Sibyle Petitjean was born on 26 September 1977, in Langres. Her father is an engineer and her mother is a psychologist. She spent a large part of her youth in Dijon. In 2006, she married Sébastien Veil, grandson of Simone Veil.
She is a graduate of Sciences Po Paris, holds a DEA in political science and is a former student of the National School of Administration of the promotion "Léopold Sédar Senghor" (2004). One of the first in the ENA competition, she chose to join the Council of State.

==Career==

During the 2007 presidential campaign, she joined forces with Nicolas Sarkozy and participated in his reflection on societal subjects such as the environment, health, family policy and the status of women.

In 2010, she was a member of the management committee of the Assistance Publique - Hôpitaux de Paris (AP-HP) establishment, director of transformation, she led strategic thinking and organized the deployment of transformation programs in hôpitaux.

Present at Radio France since 2015 as deputy director in charge of operations and finance, she became its president and chief executive officer in April 2018, appointed by the CSA (French Media Regulatory Authority). She was reappointed for a second term in December 2022.

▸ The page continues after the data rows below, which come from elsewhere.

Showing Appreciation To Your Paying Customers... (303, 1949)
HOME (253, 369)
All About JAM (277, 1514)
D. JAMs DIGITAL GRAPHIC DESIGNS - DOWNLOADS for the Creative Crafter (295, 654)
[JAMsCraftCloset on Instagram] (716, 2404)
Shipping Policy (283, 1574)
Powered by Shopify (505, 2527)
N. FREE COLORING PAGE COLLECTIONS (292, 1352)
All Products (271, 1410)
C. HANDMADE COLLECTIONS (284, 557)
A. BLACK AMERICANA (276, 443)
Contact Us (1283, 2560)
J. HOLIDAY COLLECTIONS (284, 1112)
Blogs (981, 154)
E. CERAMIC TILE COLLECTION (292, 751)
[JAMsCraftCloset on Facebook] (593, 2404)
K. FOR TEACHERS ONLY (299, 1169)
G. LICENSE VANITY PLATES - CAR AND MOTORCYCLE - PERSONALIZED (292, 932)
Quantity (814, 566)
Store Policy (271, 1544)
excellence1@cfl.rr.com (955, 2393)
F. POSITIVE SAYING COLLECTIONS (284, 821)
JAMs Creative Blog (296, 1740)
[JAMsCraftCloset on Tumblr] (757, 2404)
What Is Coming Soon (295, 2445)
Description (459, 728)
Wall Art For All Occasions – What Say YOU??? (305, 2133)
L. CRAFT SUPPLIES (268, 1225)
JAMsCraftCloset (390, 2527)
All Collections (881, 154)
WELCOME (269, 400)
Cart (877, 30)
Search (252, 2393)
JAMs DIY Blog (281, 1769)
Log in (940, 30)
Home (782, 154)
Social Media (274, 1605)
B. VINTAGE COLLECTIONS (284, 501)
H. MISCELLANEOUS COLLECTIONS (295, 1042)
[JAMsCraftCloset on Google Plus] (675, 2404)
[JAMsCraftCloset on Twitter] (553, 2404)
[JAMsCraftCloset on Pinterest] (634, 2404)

In a February 2025 op-ed in Le Figaro, Sibyle Veil criticizes unlimited freedom of speech as a tool of American imperialist influence, used to destabilize European democracies. Sybile Veil openly opposes U.S. President Donald Trump, Vice President J.D. Vance, and billionaire entrepreneur Elon Musk on the issue, advocating instead for strict speech regulation from European and French institutions and lawmakers.